You don’t need a subscription to read today’s post!

This is a re-post from the Webcomics.com archive. If you’ve ever been curious about the kind of information, tutorials and advice that you’ll get as part of your subscription to Webcomics.com, this is a good example.

If you’d like to join the site, you can get a 12-month subscription for $30 — or you can get a one-month Trial for $5 … with no obligation after your 30 days expire.  For less than three bucks a month, you can get a steady flow of information, tutorials and advice targeted towards your webcomic business — plus a private forum to discuss issues with other professionally minded cartoonists.

This post was contributed by Scott Kurtz. It originally ran on Webcomics.com in 2010.

 

I was talking to Kris Straub about this and expressing frustration in the response we often get during the Q&A portions of our frequent comicon panels. No matter how long we discuss the importance of putting the work first during the panel, one of the first questions asked is always about some specific form of monetization. “How many T-shirts do I make?”

Kris asked me if I ever heard about cargo cults. And I hadn’t so I looked it up.

Cargo cults sprang up after World War II along islands in the South Pacific.

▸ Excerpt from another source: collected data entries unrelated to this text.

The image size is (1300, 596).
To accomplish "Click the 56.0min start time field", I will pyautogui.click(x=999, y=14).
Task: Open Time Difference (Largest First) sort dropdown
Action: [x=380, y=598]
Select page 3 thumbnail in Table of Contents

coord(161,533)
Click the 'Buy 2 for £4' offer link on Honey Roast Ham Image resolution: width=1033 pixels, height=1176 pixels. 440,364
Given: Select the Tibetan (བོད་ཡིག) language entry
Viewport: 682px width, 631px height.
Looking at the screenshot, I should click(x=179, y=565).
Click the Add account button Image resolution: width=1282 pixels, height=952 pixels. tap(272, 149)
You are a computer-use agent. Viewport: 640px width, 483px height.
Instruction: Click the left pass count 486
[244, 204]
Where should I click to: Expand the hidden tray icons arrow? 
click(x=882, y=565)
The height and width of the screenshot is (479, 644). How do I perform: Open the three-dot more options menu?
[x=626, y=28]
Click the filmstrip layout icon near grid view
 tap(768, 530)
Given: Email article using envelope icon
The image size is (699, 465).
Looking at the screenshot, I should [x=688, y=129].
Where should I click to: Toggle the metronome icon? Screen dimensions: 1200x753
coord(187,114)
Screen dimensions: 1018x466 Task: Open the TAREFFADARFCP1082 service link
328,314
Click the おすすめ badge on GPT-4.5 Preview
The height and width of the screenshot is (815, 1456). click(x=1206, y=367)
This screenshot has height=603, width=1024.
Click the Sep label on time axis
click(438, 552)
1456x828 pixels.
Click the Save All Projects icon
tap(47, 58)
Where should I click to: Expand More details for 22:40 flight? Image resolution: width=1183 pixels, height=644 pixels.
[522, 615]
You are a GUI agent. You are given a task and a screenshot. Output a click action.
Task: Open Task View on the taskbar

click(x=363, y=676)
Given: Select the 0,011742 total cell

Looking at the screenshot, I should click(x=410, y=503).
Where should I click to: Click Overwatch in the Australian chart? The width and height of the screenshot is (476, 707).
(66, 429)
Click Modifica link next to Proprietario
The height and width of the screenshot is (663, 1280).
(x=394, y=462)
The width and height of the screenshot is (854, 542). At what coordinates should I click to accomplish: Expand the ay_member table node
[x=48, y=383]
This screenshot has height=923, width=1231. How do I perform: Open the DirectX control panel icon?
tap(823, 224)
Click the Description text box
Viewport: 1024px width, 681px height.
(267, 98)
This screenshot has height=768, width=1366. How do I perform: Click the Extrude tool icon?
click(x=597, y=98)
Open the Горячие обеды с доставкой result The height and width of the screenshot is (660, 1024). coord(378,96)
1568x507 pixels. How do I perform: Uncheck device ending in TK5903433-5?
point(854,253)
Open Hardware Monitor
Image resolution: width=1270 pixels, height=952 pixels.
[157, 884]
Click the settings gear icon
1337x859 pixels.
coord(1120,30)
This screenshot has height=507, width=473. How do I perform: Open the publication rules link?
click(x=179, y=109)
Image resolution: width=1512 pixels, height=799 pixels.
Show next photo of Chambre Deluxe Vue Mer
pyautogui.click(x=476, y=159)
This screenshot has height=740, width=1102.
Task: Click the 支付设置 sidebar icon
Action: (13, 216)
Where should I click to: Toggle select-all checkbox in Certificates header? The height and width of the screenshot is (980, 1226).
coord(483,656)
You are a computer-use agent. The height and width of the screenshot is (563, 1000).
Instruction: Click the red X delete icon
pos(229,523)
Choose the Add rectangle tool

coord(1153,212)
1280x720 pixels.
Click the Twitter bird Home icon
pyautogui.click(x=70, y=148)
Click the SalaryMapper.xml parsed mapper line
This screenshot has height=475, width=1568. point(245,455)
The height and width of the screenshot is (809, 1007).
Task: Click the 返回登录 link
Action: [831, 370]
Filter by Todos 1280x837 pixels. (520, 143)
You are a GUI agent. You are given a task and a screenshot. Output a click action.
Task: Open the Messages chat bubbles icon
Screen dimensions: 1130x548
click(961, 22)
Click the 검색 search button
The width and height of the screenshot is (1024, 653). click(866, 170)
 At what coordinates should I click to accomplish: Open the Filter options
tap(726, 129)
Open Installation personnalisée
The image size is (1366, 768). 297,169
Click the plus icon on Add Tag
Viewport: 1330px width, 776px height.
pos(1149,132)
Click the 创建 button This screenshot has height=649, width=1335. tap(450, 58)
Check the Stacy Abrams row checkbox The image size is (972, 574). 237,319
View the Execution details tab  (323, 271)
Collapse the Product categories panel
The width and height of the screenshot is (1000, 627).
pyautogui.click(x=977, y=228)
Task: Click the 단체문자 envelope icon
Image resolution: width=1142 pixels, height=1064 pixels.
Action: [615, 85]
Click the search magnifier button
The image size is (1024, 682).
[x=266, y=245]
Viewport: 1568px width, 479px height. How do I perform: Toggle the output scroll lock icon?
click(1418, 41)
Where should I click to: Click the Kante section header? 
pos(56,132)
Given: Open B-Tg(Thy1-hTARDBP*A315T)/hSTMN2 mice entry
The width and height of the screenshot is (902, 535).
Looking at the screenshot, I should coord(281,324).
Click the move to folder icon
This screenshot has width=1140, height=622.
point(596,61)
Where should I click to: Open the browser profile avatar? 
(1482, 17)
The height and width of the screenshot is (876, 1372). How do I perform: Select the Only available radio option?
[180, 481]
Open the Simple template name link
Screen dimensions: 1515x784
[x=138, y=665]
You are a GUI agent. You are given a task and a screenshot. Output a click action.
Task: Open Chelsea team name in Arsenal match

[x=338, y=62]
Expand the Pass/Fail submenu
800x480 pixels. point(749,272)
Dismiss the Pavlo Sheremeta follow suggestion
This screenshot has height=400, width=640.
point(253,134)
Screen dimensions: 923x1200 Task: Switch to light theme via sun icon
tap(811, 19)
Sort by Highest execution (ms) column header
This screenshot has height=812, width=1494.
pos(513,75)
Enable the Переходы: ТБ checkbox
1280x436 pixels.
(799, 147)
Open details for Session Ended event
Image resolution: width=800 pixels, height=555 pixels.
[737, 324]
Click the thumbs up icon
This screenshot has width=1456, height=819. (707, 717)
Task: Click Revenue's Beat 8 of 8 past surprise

Japanese and American soldiers invaded these islands, set up bases and soon after, all these amazing material goods and technology started falling out of the sky on a regular basis. Goods that the indigenous tribes shared in from time to time. After the war, the soldiers packed up and left and the air drops stopped. So the tribesmen started emulating the soldiers, assuming that if they acted the way they did, the goods would start falling from the sky again.

So you have these military bases made out of straw and wood popping up on these islands, with natives making uniforms and wooden guns and marching in formation looking up and waiting for more stuff to fall out of the sky.

And that’s what’s happening to a group of people in webcomics. There are a lot of people emulating all the wrong things in the hopes that in doing so, they’ll bring themselves success. And to make matters worse, discouraging these people only seems to make their resolve stronger.

I see aspiring cartoonists with barely 100 regular readers looking to print books, make plushes, spend hundreds of dollars traveling to conventions. Why? Because they’re observing successful webcomickers doing the same and thing and falsely believe that by emulating these practices, success will follow. I promise you it won’t. Emulating those practices before your work can property support it won’t bring success, just unsold inventory an unrecoverable investments. And ultimately it’ll bring discouragement, resentment and ultimately it might lead to giving up completely.

Strong content will provide a creator with ample opportunities to monetize it. And when the time comes for your work to start supporting that monetization, the tips and tricks you learn here can hopefully be put to good use. But emulating these practices before the time is right, is counter to your goals.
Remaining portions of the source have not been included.